Neue WISTO-Koordinationsstelle für die Umsetzung der Digitalen Agenda Vorarlberg vorgestellt.

Mit der Digitalen Agenda Vorarlberg wurde ein strategisches Arbeitsprogramm erstellt, um den digitalen Strukturwandel in Vorarlberg aktiv mitzugestalten. Bei der Umsetzung übernimmt die WISTO eine federführende Rolle.
© WKV Mit der Digitalen Agenda Vorarlberg wurde ein strategisches Arbeitsprogramm erstellt, um den digitalen Strukturwandel in Vorarlberg aktiv mitzugestalten. Bei der Umsetzung übernimmt die WISTO eine federführende Rolle.

Für die stark international orientierte, dynamische Wirtschaftsregion Vorarlberg ist eine hohe Innovationskraft entscheidend für Wettbewerbsfähigkeit, Beschäftigung und Wohlstand.

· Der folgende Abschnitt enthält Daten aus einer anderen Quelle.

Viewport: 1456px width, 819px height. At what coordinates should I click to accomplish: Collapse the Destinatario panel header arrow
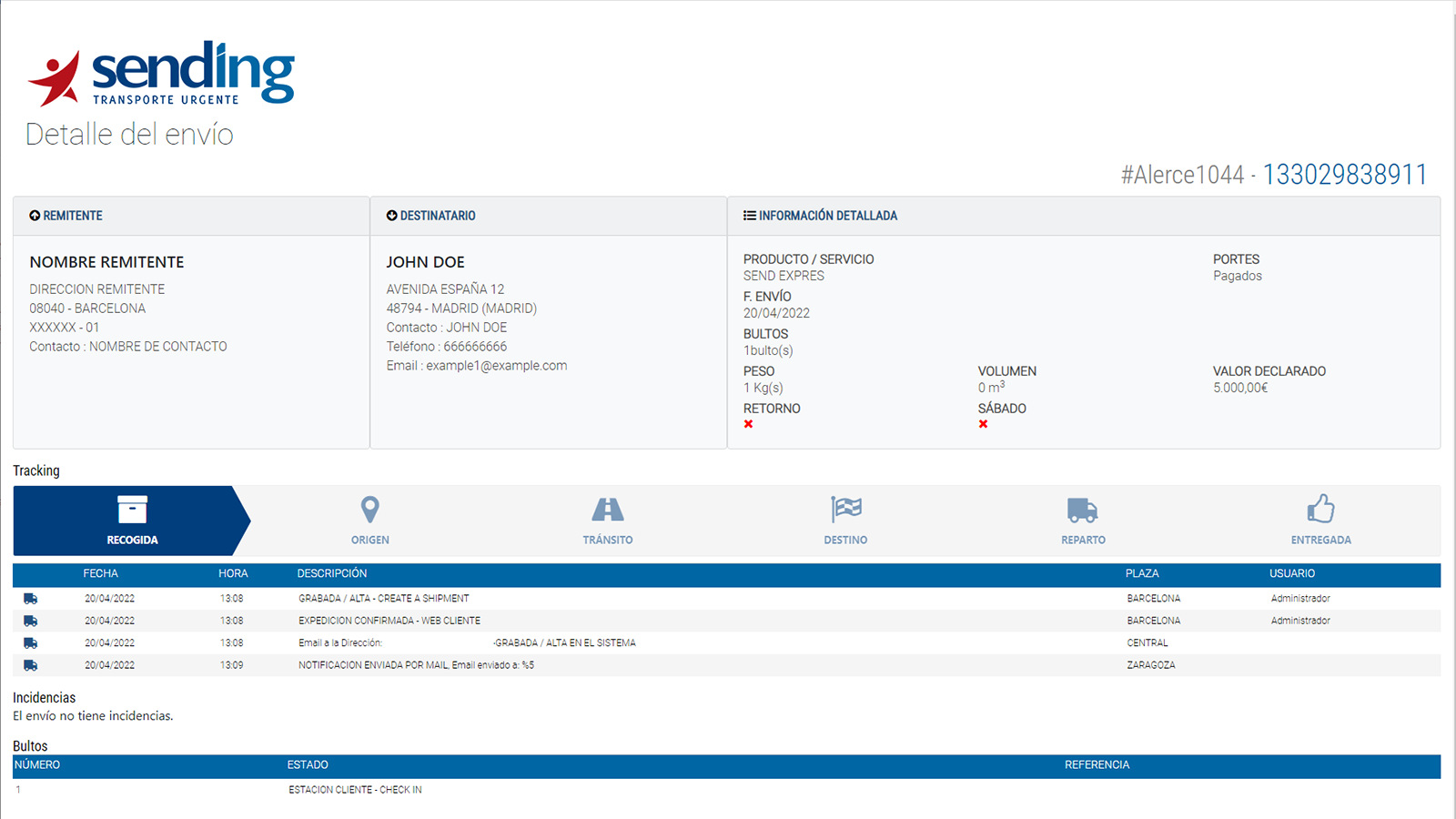392,216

Motor für Fortschritt und Wachstum ist heute in praktisch allen Bereichen die Digitalisierung. Dieser Prozess schreitet mit enormem Tempo voran, umso wichtiger ist es, dass Vorarlberg daran mitwirkt und seine Chancen nützt. Mit der Digitalen Agenda Vorarlberg wurde ein strategisches Arbeitsprogramm erstellt, um den digitalen Strukturwandel in Vorarlberg nicht nur zu begleiten, sondern aktiv mitzugestalten. Bei der Umsetzung übernimmt die Wirtschafts- Standort Vorarlberg GmbH (WISTO) im Auftrag des Landes eine federführende Rolle. Zu diesem Zweck wurde die Koordinationsstelle Digitalisierung bei der WISTO angesiedelt und deren Leitung in der Person von Andreas Salcher mit einem ausgewiesenen Fachmann besetzt.

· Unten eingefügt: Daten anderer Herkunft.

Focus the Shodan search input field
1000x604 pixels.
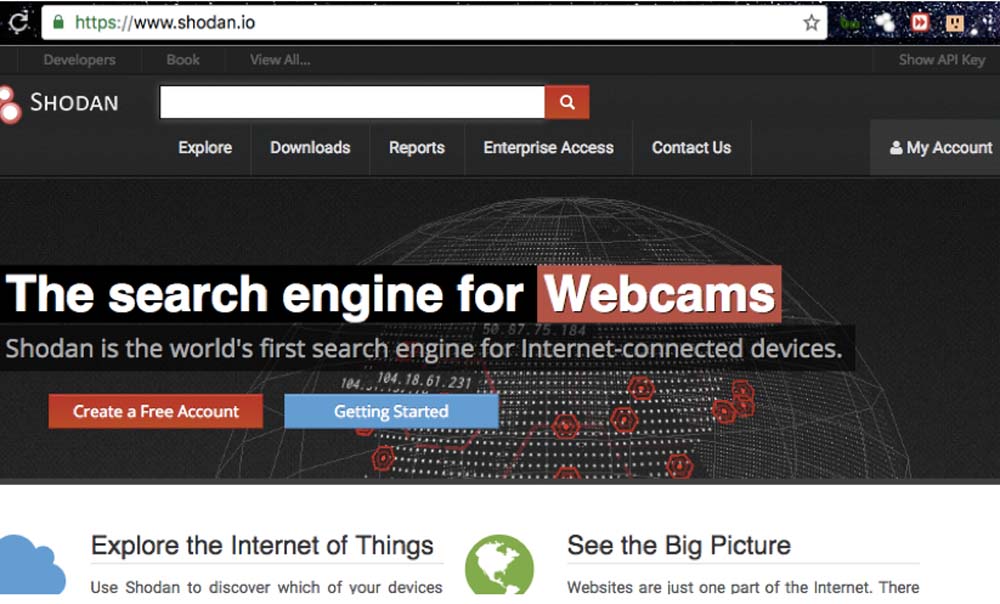click(353, 102)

Ziel: Digitale Kompetenzen in der Bildung vermitteln

"Die Digitalisierung ist ein globaler Megatrend, der bereits voll im Gange ist und nicht nur für die Wirtschaft, sondern auch gesellschaftlich von grundlegender Bedeutung ist", betont Landeshauptmann Markus Wallner. "Dabei geht es nicht nur um die Entwicklung innovativer Produkte, Verfahren und Dienstleistungen, sondern auch um den Schlüsselfaktor Mensch. Es kommen erhebliche Umbrüche und Herausforderungen auf uns zu – insbesondere was den Umgang mit neuen Technologien und neuen Anforderungen am Arbeitsmarkt betrifft. Unser Ziel ist es daher, nicht nur die digitale Infrastruktur im Lande auszubauen, sondern auch verstärkt digitale Kompetenz in der Bildung zu vermitteln", so Wallner.

Zu diesem Zweck hat das Land Vorarlberg in 16 Monaten intensiver Zusammenarbeit mit verschiedenen Partnern – Arbeiterkammer und Wirtschaftskammer Vorarlberg, Industriellenvereinigung, Fachhochschule Vorarlberg, Pädagogische Hochschule Vorarlberg sowie Mitglieder der Vorarlberger Start-up-Szene – die Digitale Agenda Vorarlberg ausgearbeitet. Darin sind acht Arbeitsbereiche in drei Themenfeldern ausgewiesen: Mensch und Qualifikation, Kooperation und Unternehmen, Infrastruktur und Verwaltung. In den einzelnen Arbeitsbereichen wurden Handlungsfelder (Ziele, Projekte, Visionen...) sowie konkrete Leitprojekte definiert.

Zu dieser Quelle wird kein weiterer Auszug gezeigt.